** Opening Data for this task block **
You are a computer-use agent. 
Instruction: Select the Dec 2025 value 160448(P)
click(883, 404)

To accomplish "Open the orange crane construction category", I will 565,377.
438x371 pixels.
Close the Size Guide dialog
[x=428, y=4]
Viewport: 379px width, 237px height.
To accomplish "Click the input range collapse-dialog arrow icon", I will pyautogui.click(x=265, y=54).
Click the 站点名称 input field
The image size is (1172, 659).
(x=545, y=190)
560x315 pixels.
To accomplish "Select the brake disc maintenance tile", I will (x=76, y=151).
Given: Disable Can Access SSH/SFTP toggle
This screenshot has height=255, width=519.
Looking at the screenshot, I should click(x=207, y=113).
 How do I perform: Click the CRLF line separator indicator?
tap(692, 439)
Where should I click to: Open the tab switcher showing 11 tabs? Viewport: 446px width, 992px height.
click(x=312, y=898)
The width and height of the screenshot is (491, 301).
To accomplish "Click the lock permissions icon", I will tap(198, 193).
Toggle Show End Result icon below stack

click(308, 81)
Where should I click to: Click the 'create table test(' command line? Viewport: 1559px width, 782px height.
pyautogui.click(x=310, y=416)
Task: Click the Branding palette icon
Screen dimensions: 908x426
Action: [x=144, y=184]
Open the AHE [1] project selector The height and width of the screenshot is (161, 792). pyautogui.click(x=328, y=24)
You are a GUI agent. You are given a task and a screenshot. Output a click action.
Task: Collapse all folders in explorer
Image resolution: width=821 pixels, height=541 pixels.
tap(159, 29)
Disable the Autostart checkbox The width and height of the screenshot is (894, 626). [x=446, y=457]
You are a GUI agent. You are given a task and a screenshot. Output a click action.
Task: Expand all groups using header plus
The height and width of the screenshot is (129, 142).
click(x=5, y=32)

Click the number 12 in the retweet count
** Closing Data for this task block **
▸ The problem
Tally every line of the data that includes "input". Report the number and nothing more.

▸ Your solution
2